1. 29
    1. 3

      I only end up finding features in tmux by fat fingering features I was attempting to use; it’s not very discoverable.

      1. 4
        • Tmux supports right-click if built with mouse-support. The resulting menu exposes the most important functions.
        • <Prefix>+? opens a list of all current keybindings
        • Tmux has extensive documentation
        • Patches are always welcome
    2. 2

      OT: What terminal color scheme are you using? It looks a like gruvbox dark but with a little more contrast.

      1. 2

        It is indeed gruvbox dark, I don’t think I’ve done anything special with it, at least not intentionally.

        1. 2

          It looks really sharp in your blog post. I need to start using it again.

    3. 2

      I was unaware of display-menu, very cool. Thanks for sharing! I’ll definitely stick with s to change sessions because the preview is so helpful, but I can think of a couple ways this can be helpful!

      1. 1

        I agree, the preview is lovely. A use case for this menu based approach for me is for the sessions that I want to go to regardless of what’s in them (i.e. I don’t need to see). This is part of an experiment where I set up (sometimes at the start) the “long lived” sessions each with a different focus, and each with a differently colour-highlighted session name in the status bar (such as the “writing” session you can see in the first screenshot in the post).

    4. 2

      One more trick if you haven’t seen this yet - there is a builtin interactive session-selector in tmux! If your tmux prefix is alt-a, you can execute alt-a + s and you’ll get a list of all sessions, with previews of all panes/splits in that session.

      1. 1

        Hi there - thanks, yes - prefix s is something I use quite a lot and may continue to as well. As I mentioned in my post, the building of the menu-based session selector was more for learning about it rather than to replace anything. But I’m finding, at least for the “permanent” sessions that I have, where I know I want to switch regardless of what’s there, this simpler selector works quite well so far.

    5. 2

      I myself use display-popup bound to C-s which executes a fzf-based switcher which allows to switch/create new sessions:

      unbind -n C-s; bind -n C-s display-popup -x1 -y1 -w40% -h50% -E 'zsh -ic "s"'
      

      I don’t know if it’s possible to add session preview to the fzf-based switcher based on fzf’s preview functionality (don’t know if tmux exposes “previews” somehow externall) though…

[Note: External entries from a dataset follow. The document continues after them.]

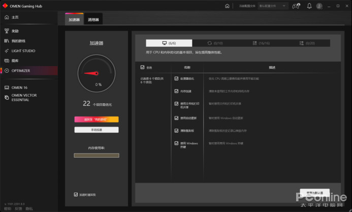The image size is (352, 212).
Task: Open 我的游戏 game library item
Action: click(x=18, y=41)
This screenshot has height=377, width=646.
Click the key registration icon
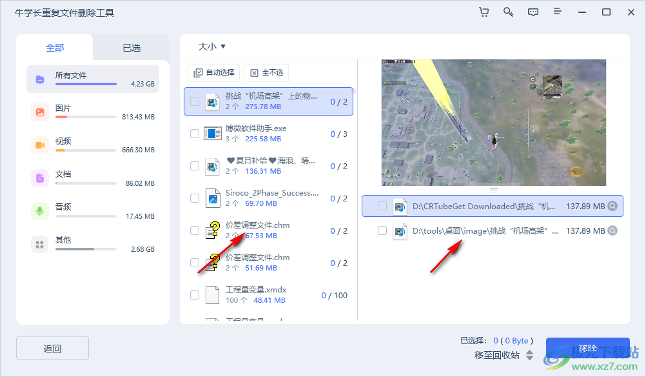pos(508,12)
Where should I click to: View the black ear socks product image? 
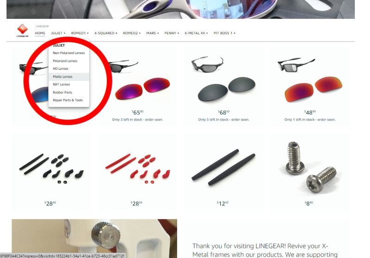pos(223,167)
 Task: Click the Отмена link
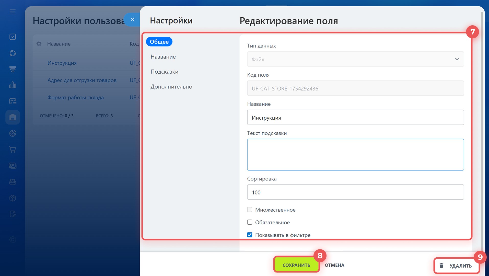(334, 265)
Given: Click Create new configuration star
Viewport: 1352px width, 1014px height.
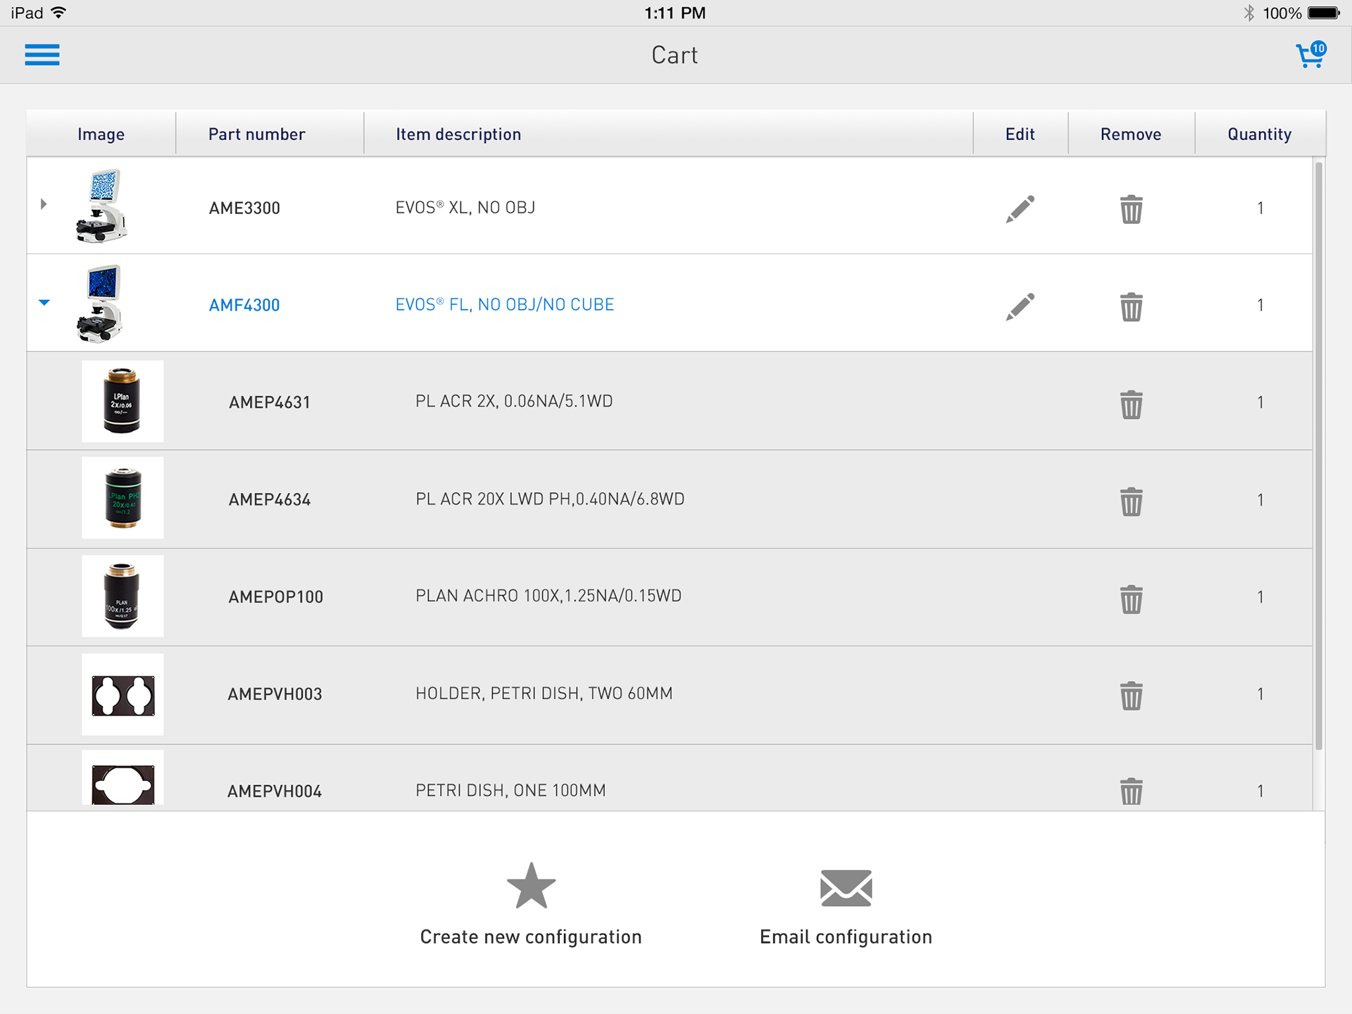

      EDIT: ah, I see the author already explored a similar approach… but still, my fzf-switcher is a bit more elaborate (allows to create sessions on the fly / attach if outside of tmux or switch if inside of tmux) which allows me to use it as an entry point to tmux

      1. 2

        This is great, thanks for sharing! Always happy to learn from others. And interested to see how different and how similar our solutions can be.

    6. 1

      I’ve found that the more I look into tmux, the more I find. With the bonus that it’s all helpful in improving my workflow, too.